• [What is being asked]
Exactly as they appear below, repeat the lines from the one with "Petites annonces escorte salope Liré" through the one with "Office (519, 81)", and no others.

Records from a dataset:
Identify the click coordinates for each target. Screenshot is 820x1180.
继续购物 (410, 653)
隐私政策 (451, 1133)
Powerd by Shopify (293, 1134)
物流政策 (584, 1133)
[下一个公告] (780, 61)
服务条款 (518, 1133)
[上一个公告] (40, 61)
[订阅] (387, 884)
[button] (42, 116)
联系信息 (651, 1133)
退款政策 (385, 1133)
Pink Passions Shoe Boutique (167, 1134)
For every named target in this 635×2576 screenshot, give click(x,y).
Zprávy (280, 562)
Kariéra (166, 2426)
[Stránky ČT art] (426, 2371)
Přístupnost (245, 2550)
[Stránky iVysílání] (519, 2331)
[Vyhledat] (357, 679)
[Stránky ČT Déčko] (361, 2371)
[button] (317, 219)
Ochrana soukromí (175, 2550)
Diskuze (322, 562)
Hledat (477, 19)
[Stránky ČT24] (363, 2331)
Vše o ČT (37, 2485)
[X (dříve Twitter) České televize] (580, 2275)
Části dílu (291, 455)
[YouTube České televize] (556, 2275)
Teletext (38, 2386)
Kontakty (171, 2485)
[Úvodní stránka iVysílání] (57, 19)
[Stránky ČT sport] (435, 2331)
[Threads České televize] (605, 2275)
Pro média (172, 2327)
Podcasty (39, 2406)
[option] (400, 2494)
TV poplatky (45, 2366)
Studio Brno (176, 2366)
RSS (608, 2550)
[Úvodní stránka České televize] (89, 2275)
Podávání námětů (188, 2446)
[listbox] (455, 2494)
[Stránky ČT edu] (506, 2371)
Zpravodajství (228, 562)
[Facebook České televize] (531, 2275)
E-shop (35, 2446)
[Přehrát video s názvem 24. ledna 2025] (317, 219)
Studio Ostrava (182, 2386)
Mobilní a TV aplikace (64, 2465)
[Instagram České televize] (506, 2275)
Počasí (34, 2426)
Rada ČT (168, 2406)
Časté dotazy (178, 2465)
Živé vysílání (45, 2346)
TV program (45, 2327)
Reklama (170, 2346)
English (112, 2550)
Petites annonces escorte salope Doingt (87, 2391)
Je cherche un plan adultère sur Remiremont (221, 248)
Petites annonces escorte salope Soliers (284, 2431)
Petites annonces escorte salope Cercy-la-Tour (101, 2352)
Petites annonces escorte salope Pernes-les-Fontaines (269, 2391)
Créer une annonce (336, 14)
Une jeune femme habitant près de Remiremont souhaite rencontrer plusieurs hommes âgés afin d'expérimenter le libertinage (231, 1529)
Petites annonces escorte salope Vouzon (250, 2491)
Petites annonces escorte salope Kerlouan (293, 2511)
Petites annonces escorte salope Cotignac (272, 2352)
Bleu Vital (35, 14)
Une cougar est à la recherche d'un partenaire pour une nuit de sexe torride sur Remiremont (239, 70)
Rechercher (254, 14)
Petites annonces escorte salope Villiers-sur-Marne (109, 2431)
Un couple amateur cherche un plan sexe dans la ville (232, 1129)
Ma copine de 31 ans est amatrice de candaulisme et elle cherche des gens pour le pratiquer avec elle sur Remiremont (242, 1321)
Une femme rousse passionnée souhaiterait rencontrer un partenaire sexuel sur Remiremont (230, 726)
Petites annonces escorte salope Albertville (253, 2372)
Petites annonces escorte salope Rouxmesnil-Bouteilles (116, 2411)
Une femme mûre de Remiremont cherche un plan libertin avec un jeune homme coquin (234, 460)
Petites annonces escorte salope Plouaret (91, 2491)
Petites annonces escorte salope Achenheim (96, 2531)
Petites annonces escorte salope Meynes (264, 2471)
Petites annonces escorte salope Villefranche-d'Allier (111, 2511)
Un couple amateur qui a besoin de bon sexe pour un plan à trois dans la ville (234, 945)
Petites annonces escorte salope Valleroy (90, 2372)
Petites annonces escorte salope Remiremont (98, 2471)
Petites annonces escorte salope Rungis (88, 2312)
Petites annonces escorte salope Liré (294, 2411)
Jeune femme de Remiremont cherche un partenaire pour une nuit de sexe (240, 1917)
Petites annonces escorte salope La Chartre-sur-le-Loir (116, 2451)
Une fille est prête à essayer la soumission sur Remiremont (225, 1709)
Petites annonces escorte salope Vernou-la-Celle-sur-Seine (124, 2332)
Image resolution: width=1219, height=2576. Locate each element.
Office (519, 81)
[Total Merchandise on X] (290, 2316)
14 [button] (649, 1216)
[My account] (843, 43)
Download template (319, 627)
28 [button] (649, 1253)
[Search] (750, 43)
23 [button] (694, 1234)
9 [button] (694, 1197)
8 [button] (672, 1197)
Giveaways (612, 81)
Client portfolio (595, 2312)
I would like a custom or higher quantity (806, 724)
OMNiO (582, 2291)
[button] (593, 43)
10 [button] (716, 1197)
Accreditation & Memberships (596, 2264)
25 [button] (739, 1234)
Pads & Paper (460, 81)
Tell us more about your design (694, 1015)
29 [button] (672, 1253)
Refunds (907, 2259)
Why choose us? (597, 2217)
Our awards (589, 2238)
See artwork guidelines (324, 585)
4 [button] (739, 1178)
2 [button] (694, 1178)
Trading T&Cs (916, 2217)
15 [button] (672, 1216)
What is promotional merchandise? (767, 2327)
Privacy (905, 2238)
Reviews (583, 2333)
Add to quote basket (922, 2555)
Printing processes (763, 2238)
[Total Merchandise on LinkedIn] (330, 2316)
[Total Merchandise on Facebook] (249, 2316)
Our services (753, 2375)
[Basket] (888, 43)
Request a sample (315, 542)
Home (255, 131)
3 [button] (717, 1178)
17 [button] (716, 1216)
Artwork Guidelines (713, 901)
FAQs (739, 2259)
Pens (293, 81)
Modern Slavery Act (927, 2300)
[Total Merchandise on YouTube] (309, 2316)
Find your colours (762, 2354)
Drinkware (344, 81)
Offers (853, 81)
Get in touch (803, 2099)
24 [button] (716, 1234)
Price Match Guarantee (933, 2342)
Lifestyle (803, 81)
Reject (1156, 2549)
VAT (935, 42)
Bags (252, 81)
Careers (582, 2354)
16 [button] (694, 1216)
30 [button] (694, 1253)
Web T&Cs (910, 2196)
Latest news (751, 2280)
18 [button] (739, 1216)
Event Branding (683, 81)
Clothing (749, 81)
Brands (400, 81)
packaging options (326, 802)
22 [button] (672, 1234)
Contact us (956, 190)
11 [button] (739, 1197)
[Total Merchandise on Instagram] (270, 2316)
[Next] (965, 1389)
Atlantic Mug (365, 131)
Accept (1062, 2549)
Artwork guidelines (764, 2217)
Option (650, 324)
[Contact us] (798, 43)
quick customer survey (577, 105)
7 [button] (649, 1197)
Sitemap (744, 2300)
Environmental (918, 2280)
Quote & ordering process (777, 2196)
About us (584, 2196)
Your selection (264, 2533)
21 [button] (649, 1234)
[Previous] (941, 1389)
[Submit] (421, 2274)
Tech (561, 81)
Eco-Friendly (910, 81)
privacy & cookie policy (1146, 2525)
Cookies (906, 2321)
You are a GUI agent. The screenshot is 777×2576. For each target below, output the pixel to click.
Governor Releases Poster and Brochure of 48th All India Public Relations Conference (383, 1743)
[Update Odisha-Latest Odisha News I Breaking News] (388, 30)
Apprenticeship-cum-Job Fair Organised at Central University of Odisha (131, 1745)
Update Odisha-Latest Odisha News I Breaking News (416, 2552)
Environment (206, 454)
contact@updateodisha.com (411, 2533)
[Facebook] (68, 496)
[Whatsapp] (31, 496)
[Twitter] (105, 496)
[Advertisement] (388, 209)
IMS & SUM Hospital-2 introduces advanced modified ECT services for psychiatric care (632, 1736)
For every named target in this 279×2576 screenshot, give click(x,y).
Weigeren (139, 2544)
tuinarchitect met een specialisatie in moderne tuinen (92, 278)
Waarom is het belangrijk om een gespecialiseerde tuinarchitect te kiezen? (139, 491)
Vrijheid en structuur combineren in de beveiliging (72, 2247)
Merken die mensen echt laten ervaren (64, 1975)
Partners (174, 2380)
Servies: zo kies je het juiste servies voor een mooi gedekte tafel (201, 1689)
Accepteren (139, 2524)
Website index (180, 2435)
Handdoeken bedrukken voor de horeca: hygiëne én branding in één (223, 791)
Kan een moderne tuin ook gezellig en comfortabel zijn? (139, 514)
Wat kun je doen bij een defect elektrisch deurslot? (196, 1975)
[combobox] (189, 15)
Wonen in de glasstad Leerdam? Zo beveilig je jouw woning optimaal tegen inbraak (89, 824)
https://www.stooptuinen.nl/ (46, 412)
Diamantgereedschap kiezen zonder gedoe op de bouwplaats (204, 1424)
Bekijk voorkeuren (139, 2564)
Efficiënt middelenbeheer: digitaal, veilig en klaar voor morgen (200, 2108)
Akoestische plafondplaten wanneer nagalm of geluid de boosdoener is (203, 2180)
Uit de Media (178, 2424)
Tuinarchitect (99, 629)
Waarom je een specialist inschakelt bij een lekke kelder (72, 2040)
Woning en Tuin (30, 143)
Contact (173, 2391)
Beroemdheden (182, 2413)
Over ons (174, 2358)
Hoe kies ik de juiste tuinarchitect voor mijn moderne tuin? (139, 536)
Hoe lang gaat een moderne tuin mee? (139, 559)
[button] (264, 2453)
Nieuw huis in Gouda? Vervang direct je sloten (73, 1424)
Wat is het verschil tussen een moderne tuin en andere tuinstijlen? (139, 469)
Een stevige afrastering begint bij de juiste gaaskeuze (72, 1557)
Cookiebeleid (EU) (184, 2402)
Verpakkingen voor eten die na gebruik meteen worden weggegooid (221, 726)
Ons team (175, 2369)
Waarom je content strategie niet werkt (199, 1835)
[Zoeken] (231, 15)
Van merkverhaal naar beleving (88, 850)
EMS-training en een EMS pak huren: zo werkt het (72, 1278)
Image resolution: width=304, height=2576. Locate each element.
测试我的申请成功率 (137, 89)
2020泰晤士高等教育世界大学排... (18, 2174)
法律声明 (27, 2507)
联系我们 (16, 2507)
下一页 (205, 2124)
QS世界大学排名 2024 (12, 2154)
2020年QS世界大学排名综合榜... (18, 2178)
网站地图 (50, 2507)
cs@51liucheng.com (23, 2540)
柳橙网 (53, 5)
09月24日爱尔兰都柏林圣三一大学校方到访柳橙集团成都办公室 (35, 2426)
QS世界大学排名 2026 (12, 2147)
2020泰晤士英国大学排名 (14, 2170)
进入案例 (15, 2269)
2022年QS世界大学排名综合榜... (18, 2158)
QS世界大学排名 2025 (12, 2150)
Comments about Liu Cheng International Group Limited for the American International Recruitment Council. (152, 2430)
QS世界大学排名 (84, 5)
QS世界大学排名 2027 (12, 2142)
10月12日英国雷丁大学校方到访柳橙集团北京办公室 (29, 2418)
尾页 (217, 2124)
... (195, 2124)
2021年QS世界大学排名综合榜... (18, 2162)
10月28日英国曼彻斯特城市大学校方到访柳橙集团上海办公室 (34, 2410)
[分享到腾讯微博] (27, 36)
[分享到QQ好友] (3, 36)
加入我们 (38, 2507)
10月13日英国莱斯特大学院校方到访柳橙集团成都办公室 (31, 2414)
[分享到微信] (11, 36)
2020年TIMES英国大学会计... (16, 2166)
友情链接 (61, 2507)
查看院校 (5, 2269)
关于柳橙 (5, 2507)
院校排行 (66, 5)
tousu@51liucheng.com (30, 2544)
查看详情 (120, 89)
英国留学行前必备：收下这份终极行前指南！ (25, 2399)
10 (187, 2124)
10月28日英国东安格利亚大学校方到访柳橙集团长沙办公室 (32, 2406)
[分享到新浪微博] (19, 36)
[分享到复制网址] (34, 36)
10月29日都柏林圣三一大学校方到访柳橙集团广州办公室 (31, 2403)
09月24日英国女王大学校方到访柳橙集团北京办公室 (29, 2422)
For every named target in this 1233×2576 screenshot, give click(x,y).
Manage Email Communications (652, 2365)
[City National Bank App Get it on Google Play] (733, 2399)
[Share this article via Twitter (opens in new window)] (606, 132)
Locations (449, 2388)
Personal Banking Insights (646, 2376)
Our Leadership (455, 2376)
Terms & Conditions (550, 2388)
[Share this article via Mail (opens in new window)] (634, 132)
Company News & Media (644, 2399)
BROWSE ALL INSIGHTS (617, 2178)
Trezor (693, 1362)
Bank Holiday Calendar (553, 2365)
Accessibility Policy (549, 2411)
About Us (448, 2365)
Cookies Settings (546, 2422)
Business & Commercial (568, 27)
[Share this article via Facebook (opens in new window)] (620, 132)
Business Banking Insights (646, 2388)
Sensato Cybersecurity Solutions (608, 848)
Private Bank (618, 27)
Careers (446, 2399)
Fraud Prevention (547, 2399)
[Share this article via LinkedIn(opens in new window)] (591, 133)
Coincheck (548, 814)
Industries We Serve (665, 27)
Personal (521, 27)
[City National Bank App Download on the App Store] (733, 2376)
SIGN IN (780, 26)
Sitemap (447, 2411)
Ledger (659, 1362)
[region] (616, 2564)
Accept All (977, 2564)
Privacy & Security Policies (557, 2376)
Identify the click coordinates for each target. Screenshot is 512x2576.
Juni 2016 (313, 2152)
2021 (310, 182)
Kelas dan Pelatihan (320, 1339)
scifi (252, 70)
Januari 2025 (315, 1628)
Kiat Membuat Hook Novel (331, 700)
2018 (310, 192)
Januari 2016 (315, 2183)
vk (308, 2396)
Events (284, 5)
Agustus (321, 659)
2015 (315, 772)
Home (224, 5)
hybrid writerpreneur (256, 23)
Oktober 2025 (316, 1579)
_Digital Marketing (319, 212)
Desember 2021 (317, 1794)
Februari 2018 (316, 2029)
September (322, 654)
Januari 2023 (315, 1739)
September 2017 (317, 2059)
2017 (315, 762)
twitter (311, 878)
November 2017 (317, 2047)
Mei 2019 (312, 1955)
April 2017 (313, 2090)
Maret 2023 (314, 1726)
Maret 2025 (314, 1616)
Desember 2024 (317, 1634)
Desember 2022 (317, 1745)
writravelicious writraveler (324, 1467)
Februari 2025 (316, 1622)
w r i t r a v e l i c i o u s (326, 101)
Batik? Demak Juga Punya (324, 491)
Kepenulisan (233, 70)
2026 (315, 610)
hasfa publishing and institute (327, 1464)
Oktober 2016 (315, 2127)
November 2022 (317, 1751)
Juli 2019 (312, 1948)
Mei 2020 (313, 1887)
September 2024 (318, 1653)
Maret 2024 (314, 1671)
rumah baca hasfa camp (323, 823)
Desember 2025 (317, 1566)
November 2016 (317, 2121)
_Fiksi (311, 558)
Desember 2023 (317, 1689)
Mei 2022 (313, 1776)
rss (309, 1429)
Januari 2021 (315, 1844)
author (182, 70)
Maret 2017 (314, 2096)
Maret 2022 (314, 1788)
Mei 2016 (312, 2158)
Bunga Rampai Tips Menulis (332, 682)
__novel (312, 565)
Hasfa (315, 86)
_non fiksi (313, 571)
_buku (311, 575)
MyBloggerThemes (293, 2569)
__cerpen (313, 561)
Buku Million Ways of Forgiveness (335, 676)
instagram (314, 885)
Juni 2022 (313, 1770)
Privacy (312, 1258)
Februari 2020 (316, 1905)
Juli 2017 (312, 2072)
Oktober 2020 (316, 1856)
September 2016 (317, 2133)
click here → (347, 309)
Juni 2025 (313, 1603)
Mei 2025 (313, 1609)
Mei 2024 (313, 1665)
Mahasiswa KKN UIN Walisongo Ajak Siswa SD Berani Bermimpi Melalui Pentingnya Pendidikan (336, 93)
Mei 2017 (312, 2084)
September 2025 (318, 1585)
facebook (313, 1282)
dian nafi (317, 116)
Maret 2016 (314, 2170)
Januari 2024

• [Written reply]
Petites annonces escorte salope Liré (294, 2411)
Jeune femme de Remiremont cherche un partenaire pour une nuit de sexe (240, 1917)
Petites annonces escorte salope La Chartre-sur-le-Loir (116, 2451)
Une fille est prête à essayer la soumission sur Remiremont (225, 1709)
Petites annonces escorte salope Vernou-la-Celle-sur-Seine (124, 2332)
Image resolution: width=1219, height=2576. Locate each element.
Office (519, 81)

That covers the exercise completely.